Universitas Tak Terkenal Ini Bisa Mengalahkan Harvard dan MIT dalam Perlombaan Kecerdasan Buatan

Bulan ini, CEO Nvidia Jensen Huang kasih peringatan. Dia bilang China hampir menyusul Amerika dalam lomba AI global. Munculnya DeepSeek awal tahun ini juga tunjukkan betapa cepatnya kekuatan bisa berubah.

Persaingan ini tidak hanya di Silicon Valley dan Shenzhen, tapi juga di kampus-kampus universitas. Pemerintah China sedang bangun pusat AI yang kuat di Universitas Tsinghua, yang menantang dominasi teknologi universitas Ivy League di AS.

Tsinghua sudah hasilkan lebih banyak penelitian AI yang paling sering dikutip di dunia daripada universitas lain. Universitas ini juga buat lebih banyak paten AI setiap tahunnya dibandingkan MIT, Stanford, Princeton, dan Harvard digabung. Dari tahun 2005 sampai akhir 2024, peneliti Tsinghua mengajukan 4.986 paten AI.

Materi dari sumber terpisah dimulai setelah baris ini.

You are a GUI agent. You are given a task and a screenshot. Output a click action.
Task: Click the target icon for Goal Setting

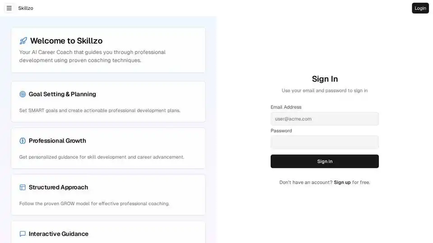click(x=23, y=94)
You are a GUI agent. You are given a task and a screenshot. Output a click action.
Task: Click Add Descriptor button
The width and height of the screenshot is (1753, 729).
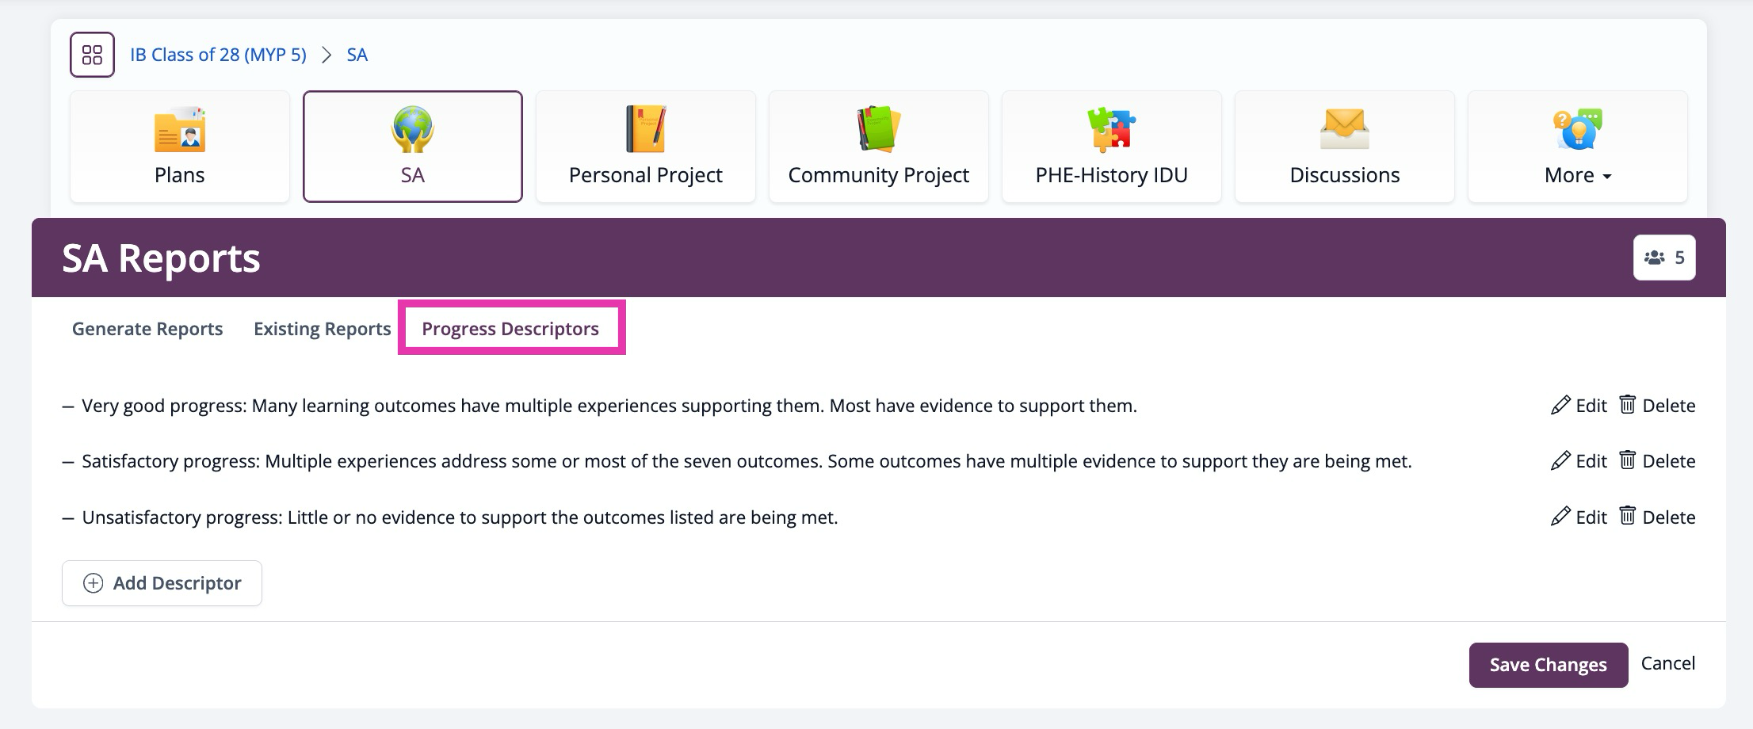coord(162,583)
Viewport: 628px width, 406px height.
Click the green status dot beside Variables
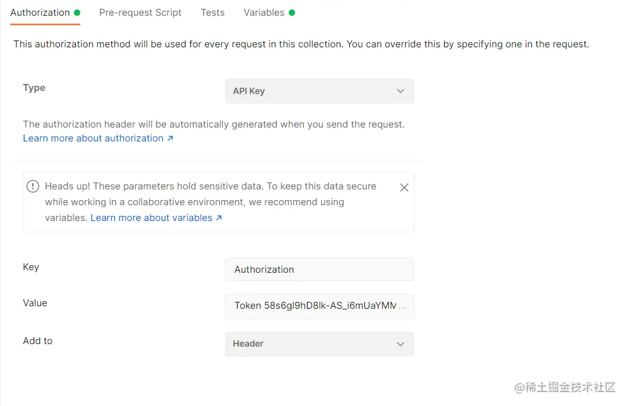pyautogui.click(x=292, y=13)
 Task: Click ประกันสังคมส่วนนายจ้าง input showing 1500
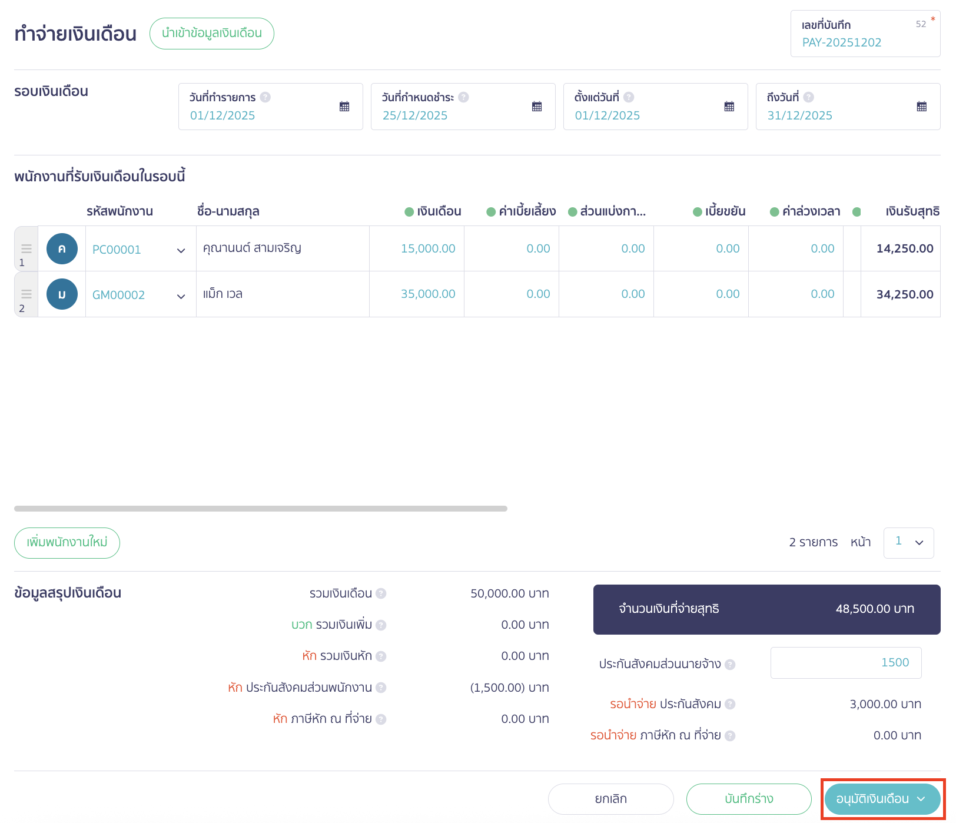click(x=845, y=663)
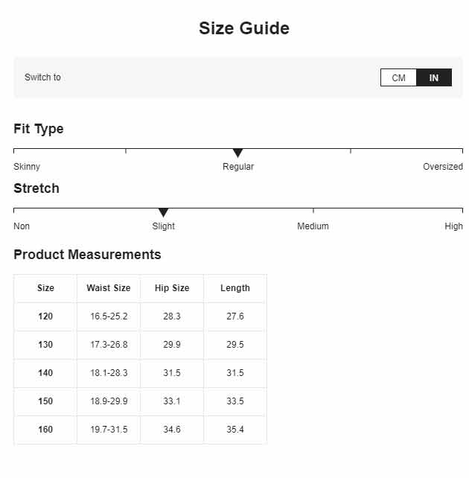Click the Stretch Slight marker triangle
This screenshot has width=469, height=478.
(x=163, y=212)
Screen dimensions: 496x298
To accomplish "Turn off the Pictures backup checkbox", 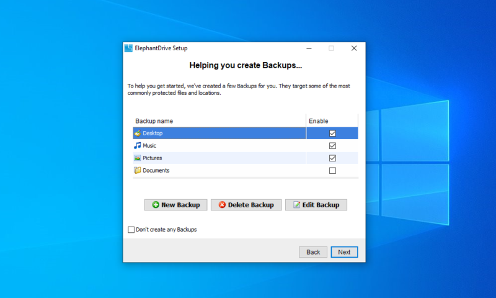I will pos(332,158).
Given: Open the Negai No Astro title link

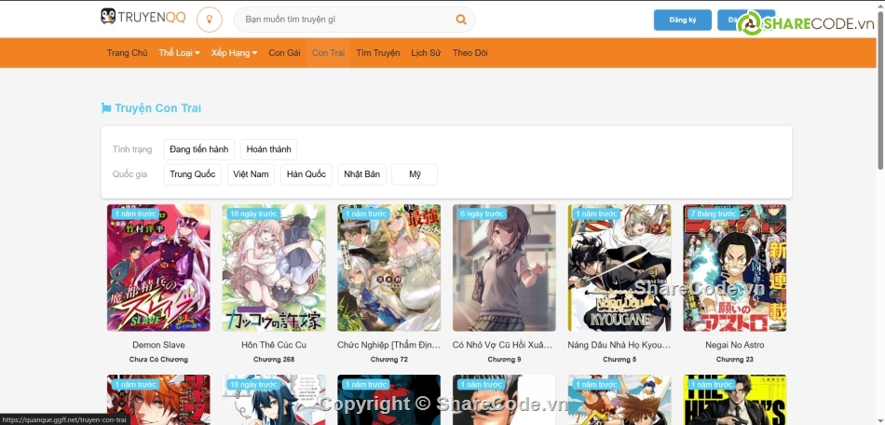Looking at the screenshot, I should pos(734,345).
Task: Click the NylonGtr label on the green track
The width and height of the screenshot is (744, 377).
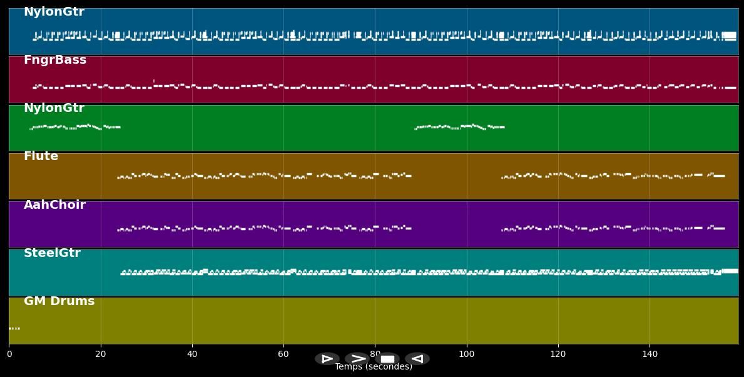Action: coord(54,108)
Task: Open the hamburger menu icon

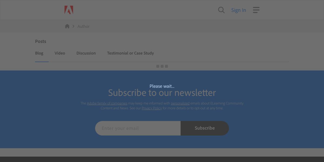Action: pos(256,10)
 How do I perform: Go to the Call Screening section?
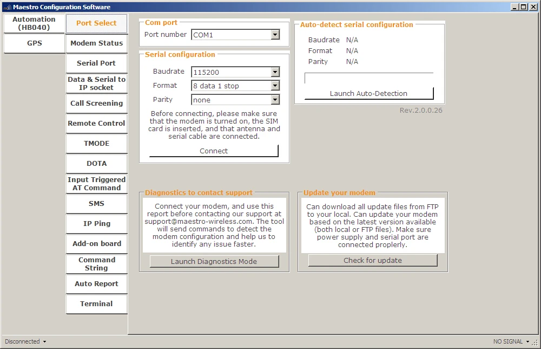click(x=96, y=104)
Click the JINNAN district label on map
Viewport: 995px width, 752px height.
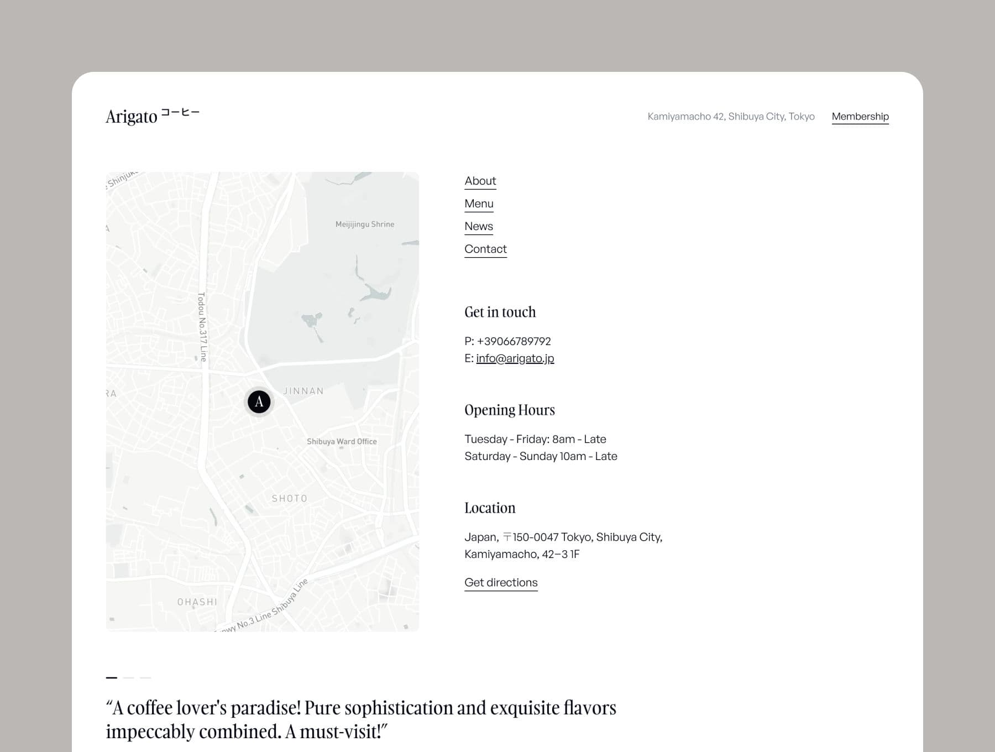[x=303, y=391]
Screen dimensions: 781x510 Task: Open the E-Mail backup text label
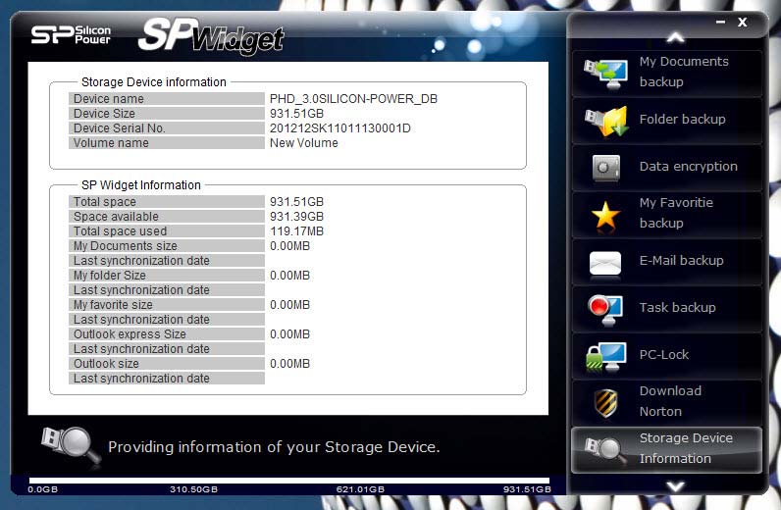(x=681, y=261)
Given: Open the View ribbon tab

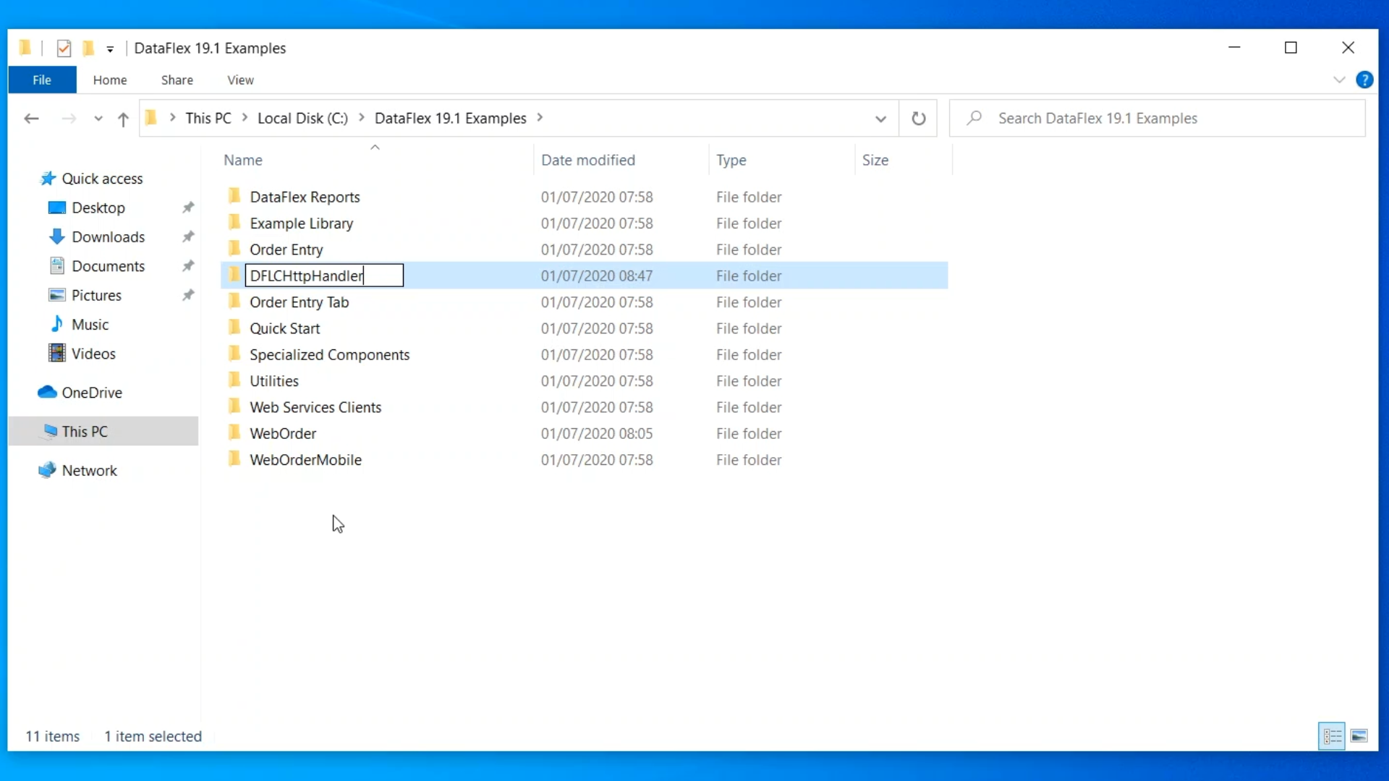Looking at the screenshot, I should point(240,80).
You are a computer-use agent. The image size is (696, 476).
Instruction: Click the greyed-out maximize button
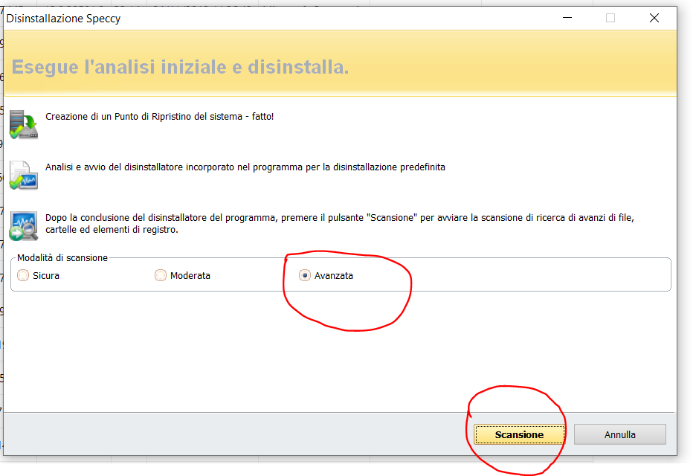tap(610, 18)
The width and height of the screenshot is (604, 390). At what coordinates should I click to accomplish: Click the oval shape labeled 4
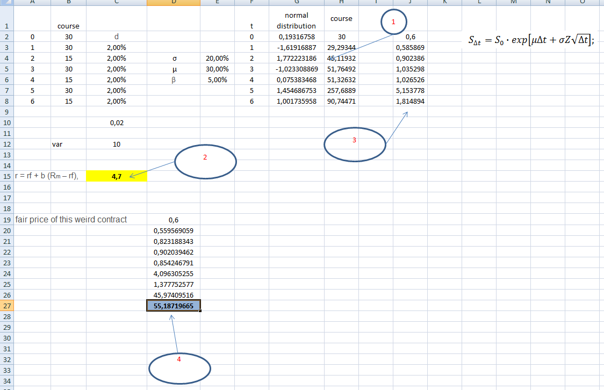(x=179, y=367)
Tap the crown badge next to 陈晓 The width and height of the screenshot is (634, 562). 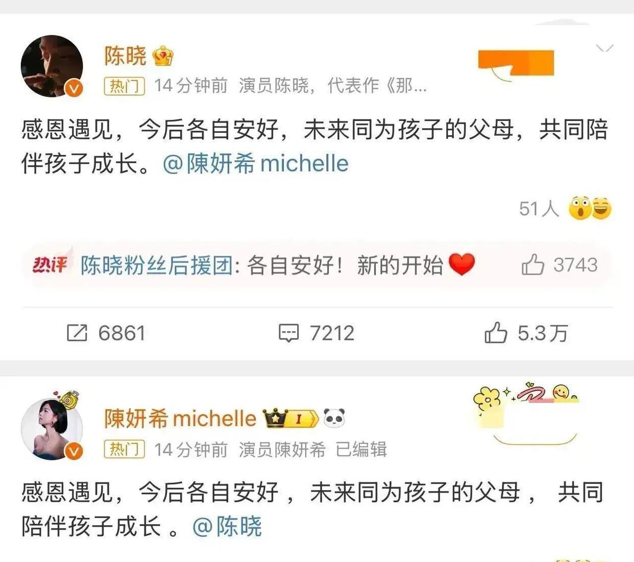pyautogui.click(x=163, y=56)
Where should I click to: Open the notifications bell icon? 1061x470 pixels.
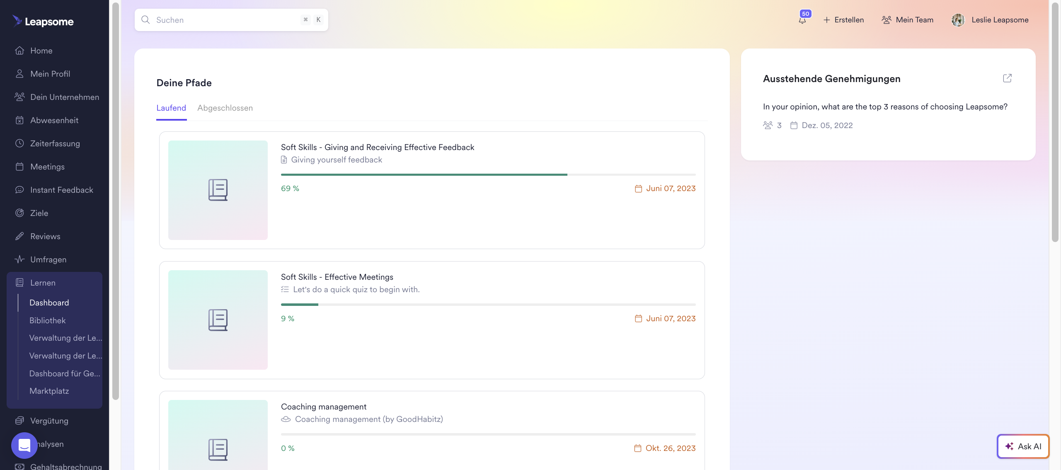(x=802, y=20)
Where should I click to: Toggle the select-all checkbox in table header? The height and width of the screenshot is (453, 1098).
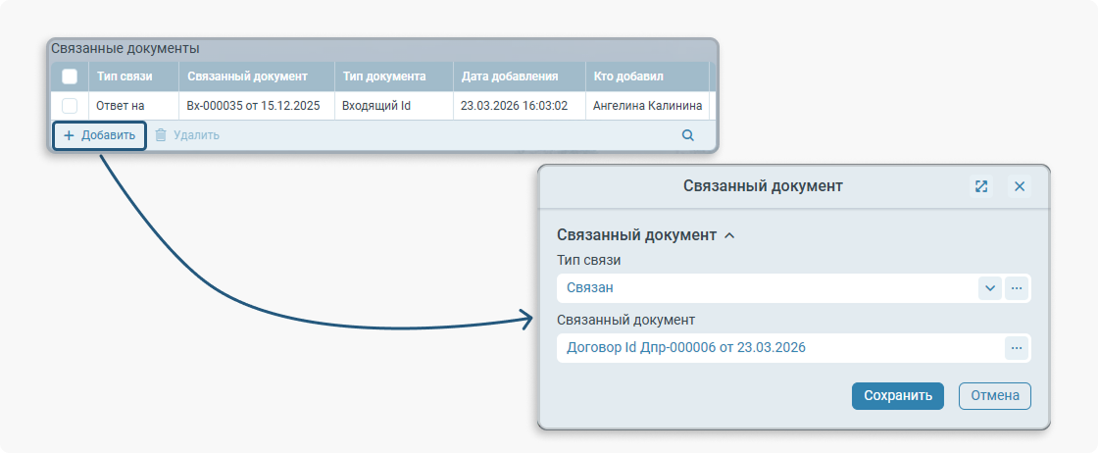70,76
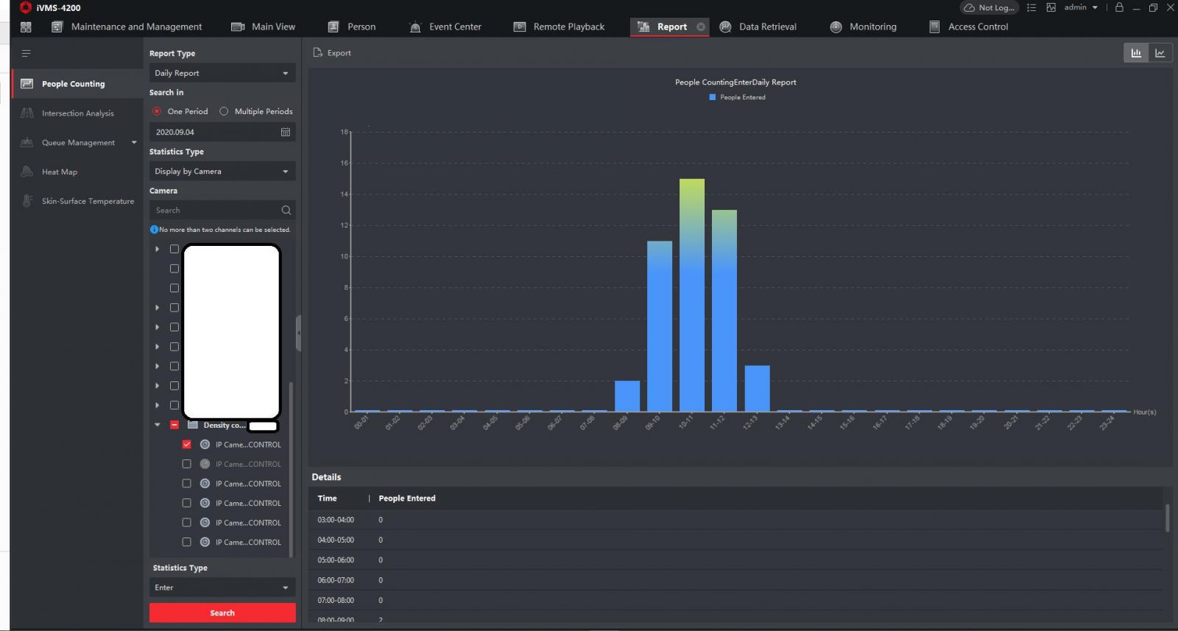Switch to the Remote Playback tab
Viewport: 1178px width, 631px height.
559,27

Tapi, Amerika masih punya kelebihan. Lembaga Amerika pegang banyak paten AI yang paling berpengaruh. Laporan AI Index 2025 dari Stanford menunjukkan AS telah hasilkan 40 model AI terkenal, sementara China 15. Tapi, kualitas model China sudah cepat mengejar.

"Masyarakat sangat antusias dengan AI di pemerintahan, industri, dan akademik," kata Jun Liu, mantan profesor Harvard yang sekarang pimpin departemen statistik dan sains data baru di Tsinghua. "Banyak ahli AI datang karena ada modal dan dukungan pemerintah China untuk penelitian sains, termasuk AI."

China Bangun Bakat AI Besar-besaran – Perusahaan AS Manfaatkan Ini

Strategi teknologi China tidak mulai dari tingkat universitas. Negara itu sudah mulai ajarkan dasar-dasar AI ke murid yang masih berusia enam tahun. Mulai musim gugur ini, sekolah-sekolah di Beijing beri setidaknya delapan jam pelajaran AI per tahun.

Fokus sejak dini ini bantu China bangun tenaga kerja teknologi yang sangat besar. Pada tahun 2020, China luluskan 3,57 juta mahasiswa STEM, jauh lebih banyak daripada AS yang hanya 820.000. Media pemerintah China laporkan angka itu sekarang bisa lebih dari lima juta per tahun.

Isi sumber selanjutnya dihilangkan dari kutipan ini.